START SUPPLIED RECORDS

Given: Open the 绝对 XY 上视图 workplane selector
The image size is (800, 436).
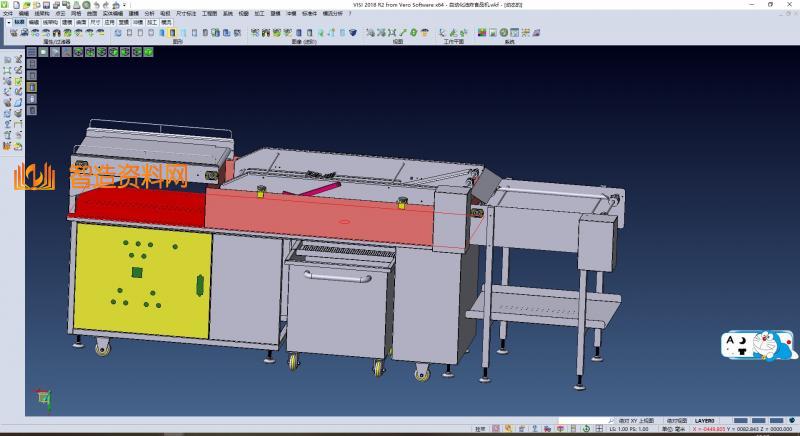Looking at the screenshot, I should [x=636, y=420].
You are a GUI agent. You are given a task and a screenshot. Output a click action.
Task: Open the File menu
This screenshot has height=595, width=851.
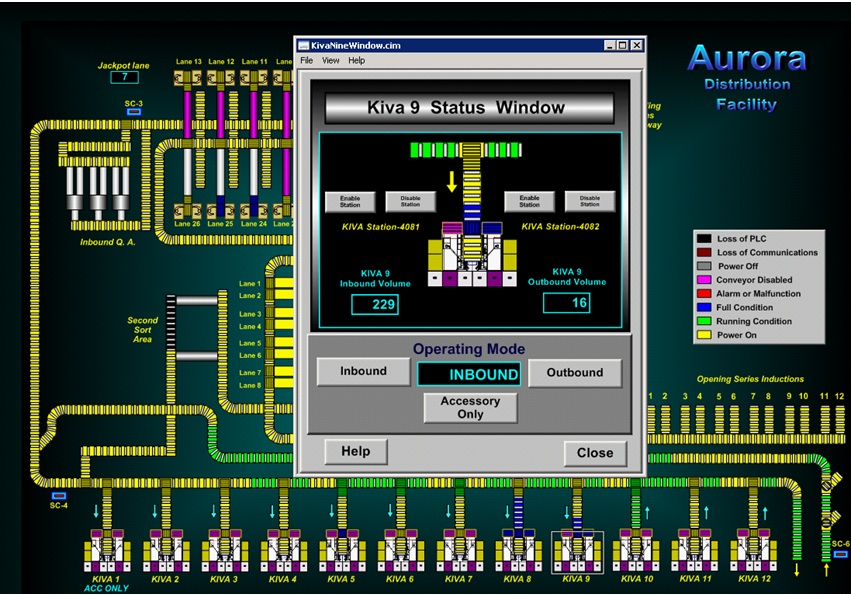[x=306, y=60]
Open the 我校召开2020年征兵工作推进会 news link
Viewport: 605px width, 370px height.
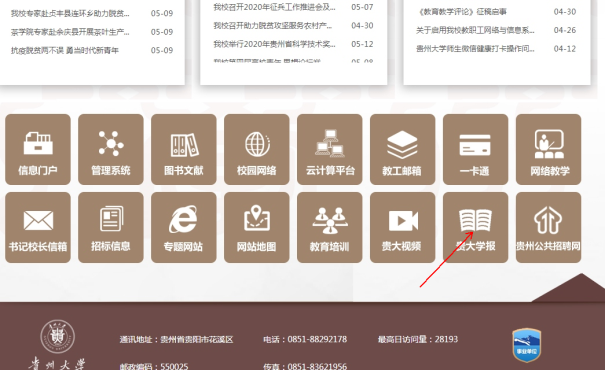click(x=274, y=7)
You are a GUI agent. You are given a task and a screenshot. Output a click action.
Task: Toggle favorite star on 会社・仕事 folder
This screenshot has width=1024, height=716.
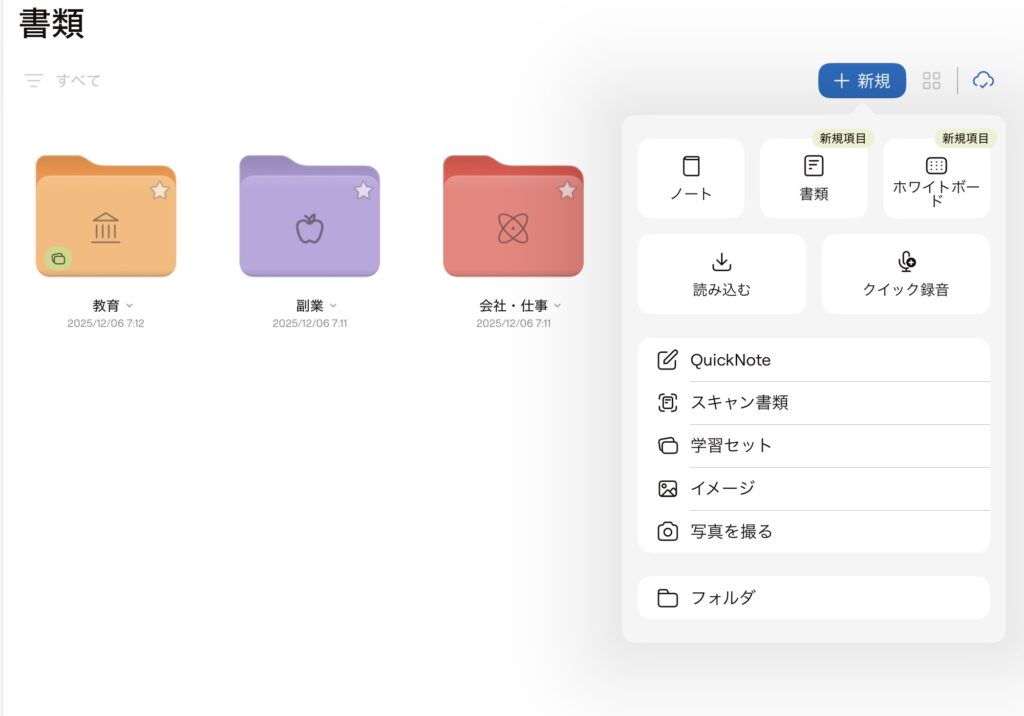click(x=567, y=190)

END SUPPLIED RECORDS

◆ WHAT YOU SHOULD DO ◆
Write out exactly, with no pictures, each line from the one containing "Viewport: 605px width, 370px height." through the last line of the listing above, both included.

◆ RESULT OF THIS TASK ◆
Viewport: 605px width, 370px height.
click(x=274, y=7)
You are a GUI agent. You are given a task and a screenshot. Output a click action.
Task: Toggle favorite star on 会社・仕事 folder
This screenshot has width=1024, height=716.
click(x=567, y=190)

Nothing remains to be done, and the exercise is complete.